Gerak atau aktivitas jasmani dikemas, diorganisasikan, dan diajarkan kepada siswa sehingga diharapkan siswa menjadi terbiasa hidup aktif sepanjang hayat dan mengantarkan siswa memiliki kualitas hidup (terutama fisikal) yang lebih baik. Pemanfaatan aktivitas jasmani inilah yang kemudian menyebut penyandang profesinya sebagai “guru pendidikan jasmani.” Tetapi, kata olahraga sering mengambil dari istilah “sport”, yang menuntut pada praktik pelatihan, pengulangan, atau pemeroleh keterampilan teknik dasar kecabangan olahraga.
Pemerolehan teknik kecabangan olahraga ini menuntut siswa berprestasi, sehingga dengan demikian melahirkan sebutan penyandang profesinya adalah “guru olahraga.”

KESIMPULAN
Pendidikan jasmani sering diartikan sebagai bentuk pendidikan olahraga. Namun demikian, sesungguhnya pendidikan jasmani berbeda dengan pendidikan olahraga. Meskipun olahraga sebagai salah satu bentuk kegiatan aktivitas jasmani, tetapi olahraga lebih bermakna bentuk aktivitas jasmani kecabangan olahraga. Pendidikan olahraga lebih bermakna pendidikan kedalam olahraga, dalam kaitan ini ada bentuk sosialisasi kedalam olahraga. Karena itu muatan pendidikan jasmani juga sering berupa sosialisasi kedalam olahraga. Mungkinkah pendidikan jasmani bermakna ganda, yaitu selain bentuk pendidikan melalui atau tentang aktivitas jasmani, tetapi juga bentuk pendidikan sosialisasi kedalam olahraga.
Pendidikan jasmani adalah suatu proses terjadinya adaptasi dan pembelajaran secara organik, neuromuscular, intelektual, sosial, kultural, emosional, dan estetika yang dihasilkan dari proses pemilihan berbagai aktivitas jasmani. Pendidikan jasmani adalah upaya pendidikan melalui pemilihan aktivitas jasmani, yang diarahkan untuk dapat mencapai tujuan pendidikan. Tujuan yang hendak dicapai bersifat menyeluruh, bukan hanya tujuan perkembangan fisikal, tetapi juga perkembangan kognitif, neuro-muscular, afektif-sosial-emosional, dan bahkan moral sekali pun. Pendidikan jasmani adalah bentukan pendidikan yang menyeluruh menyangkut semua dimensi utuh manusia.

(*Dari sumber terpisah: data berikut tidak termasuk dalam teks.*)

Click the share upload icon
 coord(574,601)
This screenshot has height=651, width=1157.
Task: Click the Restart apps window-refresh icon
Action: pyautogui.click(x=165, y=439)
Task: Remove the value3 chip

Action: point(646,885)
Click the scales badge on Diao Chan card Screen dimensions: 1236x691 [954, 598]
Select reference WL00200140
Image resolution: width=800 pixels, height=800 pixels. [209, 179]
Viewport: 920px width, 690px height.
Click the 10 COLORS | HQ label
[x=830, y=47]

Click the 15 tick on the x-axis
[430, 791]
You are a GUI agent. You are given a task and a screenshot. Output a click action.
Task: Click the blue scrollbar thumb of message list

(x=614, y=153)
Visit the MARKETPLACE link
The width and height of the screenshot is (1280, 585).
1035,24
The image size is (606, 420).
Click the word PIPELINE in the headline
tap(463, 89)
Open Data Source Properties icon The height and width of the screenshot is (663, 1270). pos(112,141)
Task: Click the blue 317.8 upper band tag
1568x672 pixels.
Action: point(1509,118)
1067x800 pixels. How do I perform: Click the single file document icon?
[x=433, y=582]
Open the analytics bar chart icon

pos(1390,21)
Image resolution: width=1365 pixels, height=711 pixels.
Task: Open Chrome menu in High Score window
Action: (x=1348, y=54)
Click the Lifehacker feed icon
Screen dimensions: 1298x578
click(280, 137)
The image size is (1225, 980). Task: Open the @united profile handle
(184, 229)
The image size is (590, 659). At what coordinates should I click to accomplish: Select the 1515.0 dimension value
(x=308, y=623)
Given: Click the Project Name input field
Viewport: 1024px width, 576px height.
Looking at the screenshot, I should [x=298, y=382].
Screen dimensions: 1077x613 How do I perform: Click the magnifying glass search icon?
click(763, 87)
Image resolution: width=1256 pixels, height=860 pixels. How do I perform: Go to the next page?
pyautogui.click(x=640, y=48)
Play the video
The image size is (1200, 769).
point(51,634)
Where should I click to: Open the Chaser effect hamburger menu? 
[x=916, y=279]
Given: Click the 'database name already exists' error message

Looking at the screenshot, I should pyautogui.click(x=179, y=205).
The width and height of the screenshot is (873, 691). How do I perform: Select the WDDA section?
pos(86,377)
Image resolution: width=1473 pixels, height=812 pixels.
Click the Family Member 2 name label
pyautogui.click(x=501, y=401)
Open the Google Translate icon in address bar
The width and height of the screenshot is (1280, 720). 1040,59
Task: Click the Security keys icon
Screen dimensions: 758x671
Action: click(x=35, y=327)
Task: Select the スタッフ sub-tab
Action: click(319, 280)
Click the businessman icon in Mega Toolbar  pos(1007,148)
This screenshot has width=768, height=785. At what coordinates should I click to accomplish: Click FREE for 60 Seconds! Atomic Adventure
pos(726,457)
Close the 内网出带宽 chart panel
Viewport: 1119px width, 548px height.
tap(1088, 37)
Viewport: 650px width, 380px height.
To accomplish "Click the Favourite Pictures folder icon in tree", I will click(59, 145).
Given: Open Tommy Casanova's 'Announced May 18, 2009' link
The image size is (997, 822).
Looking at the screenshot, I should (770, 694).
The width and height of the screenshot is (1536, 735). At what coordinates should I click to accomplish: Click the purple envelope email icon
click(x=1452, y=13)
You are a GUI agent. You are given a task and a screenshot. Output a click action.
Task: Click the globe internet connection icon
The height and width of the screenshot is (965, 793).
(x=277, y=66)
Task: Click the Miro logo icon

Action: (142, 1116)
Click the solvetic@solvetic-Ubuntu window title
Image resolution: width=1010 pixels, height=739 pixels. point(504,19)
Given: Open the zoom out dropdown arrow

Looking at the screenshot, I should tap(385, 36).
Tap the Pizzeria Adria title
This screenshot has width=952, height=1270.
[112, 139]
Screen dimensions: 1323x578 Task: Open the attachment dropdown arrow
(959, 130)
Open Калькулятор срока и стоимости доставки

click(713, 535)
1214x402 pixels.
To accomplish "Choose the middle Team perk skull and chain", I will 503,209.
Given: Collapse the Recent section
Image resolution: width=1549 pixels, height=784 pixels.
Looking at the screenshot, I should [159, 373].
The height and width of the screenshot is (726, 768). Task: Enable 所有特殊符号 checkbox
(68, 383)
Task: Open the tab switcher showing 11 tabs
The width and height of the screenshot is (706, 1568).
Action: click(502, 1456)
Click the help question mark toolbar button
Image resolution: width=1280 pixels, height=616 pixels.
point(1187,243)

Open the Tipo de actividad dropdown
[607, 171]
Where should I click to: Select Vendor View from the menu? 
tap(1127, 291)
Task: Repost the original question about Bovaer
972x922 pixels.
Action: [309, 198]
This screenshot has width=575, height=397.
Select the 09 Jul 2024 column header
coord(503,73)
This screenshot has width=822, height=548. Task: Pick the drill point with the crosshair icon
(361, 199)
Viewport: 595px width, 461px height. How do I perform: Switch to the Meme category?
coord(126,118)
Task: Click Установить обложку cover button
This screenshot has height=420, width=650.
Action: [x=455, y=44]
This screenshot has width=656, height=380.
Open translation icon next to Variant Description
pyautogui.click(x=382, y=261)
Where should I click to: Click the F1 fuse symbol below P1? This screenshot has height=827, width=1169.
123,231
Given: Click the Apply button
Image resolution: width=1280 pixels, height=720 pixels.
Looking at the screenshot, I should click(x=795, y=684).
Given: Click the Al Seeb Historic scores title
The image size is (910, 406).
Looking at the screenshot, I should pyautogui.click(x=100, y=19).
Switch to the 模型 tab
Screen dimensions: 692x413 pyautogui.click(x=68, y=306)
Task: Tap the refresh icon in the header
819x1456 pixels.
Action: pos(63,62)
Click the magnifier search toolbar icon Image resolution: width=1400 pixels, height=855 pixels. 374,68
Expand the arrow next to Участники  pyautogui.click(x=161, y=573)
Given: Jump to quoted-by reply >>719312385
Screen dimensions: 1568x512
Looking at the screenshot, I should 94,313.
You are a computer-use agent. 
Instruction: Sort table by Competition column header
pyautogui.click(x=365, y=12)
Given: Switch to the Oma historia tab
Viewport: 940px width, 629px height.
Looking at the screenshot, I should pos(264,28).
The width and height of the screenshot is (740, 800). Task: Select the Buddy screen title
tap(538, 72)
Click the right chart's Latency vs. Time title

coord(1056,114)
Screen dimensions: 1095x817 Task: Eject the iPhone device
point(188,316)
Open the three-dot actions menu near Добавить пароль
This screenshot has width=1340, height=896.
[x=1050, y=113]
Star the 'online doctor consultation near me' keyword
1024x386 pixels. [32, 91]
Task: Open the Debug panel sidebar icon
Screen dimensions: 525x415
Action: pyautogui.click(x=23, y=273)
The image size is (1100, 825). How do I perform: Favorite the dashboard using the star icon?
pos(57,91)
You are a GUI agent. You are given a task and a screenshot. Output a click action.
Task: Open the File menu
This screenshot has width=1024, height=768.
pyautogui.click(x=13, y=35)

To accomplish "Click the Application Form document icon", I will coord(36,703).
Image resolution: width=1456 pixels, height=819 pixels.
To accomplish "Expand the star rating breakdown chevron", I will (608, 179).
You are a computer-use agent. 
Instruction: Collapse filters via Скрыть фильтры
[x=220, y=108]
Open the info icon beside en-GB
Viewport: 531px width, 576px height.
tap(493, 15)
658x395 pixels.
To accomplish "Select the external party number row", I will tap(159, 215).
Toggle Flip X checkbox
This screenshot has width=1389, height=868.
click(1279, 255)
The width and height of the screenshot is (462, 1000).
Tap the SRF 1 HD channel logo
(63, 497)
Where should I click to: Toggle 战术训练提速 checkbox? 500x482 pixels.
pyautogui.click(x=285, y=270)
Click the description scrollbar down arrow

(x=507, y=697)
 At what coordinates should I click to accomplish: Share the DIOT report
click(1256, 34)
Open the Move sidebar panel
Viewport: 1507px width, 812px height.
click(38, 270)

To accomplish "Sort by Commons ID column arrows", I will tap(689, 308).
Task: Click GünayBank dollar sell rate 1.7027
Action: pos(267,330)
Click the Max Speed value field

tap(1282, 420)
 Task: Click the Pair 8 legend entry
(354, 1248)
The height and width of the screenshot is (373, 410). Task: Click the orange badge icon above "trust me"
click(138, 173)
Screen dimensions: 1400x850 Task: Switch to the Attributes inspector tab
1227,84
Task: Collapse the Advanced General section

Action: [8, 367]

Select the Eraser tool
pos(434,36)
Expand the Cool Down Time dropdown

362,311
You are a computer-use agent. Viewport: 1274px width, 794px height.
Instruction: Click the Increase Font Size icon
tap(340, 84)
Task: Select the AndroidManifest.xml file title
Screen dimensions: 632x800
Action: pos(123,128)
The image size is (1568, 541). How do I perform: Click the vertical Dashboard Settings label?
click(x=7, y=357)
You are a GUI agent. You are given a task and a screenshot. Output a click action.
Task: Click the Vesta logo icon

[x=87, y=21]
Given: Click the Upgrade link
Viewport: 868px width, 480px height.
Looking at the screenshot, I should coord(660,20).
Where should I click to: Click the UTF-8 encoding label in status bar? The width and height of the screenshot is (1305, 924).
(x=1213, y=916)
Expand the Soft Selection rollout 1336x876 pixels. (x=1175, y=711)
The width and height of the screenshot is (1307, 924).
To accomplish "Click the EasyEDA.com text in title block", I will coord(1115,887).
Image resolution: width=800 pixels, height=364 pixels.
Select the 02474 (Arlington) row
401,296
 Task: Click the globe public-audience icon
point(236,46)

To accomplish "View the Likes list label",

Pendidikan jasmani terkait dengan aktivitas jasmani untuk kesehatan, kebugaran dan senam. Aktivitas jasmani, meskipun kadang bentuknya berupa olahraga, tetapi orientasi tujuan yang ingin dicapai adalah kesehatan dan kebugaran. Pendidikan jasmani sebaiknya berbeda dengan istilah “sport”, “play” dan “game.” Sport lebih bermakna kegiatan aktivitas jasmani kompetitif, yang berujung pada penetapan ada yang menang dan ada yang kalah, selain juga ada lembaga yang mengurusi dan mengawasinya secara formal. Sedangkan, paly dan game adalah bermain dan permainan. Dengan demikian, terdapat istilah pendidikan jasmani, olahraga, bermain, dan permainan, yang keempatnya berbeda makna. Sesungguhnya, ketika dulu dikenal ada istilah “gerak badan”, barangkali ada istilah yang memadankan olahraga dengan gerak badan, yaitu aktivitas jasmani yang sekedar untuk menggerakkan badan saja, tidak ada ciri kompetitifnya.
Pendidikan jasmani memiliki bidang garapan yang makin meluas. Seolah tidak mengenal batas mana wilayah cakupannya. Karena itu, sering diidentikan dengan istilah “human movement” atau gerak insani yang juga luas, seluas bidang kajian tentang insan/manusia. Suatu studi yang juga mempelajari tentang gerak insani dan mengarahkan gerak insani sebagai media pendidikan. Namun dalam perdebatan ini, belum ada kesepahaman resmi bahwa gerak insani bisa menggantikan istilah pendidikan jasmani.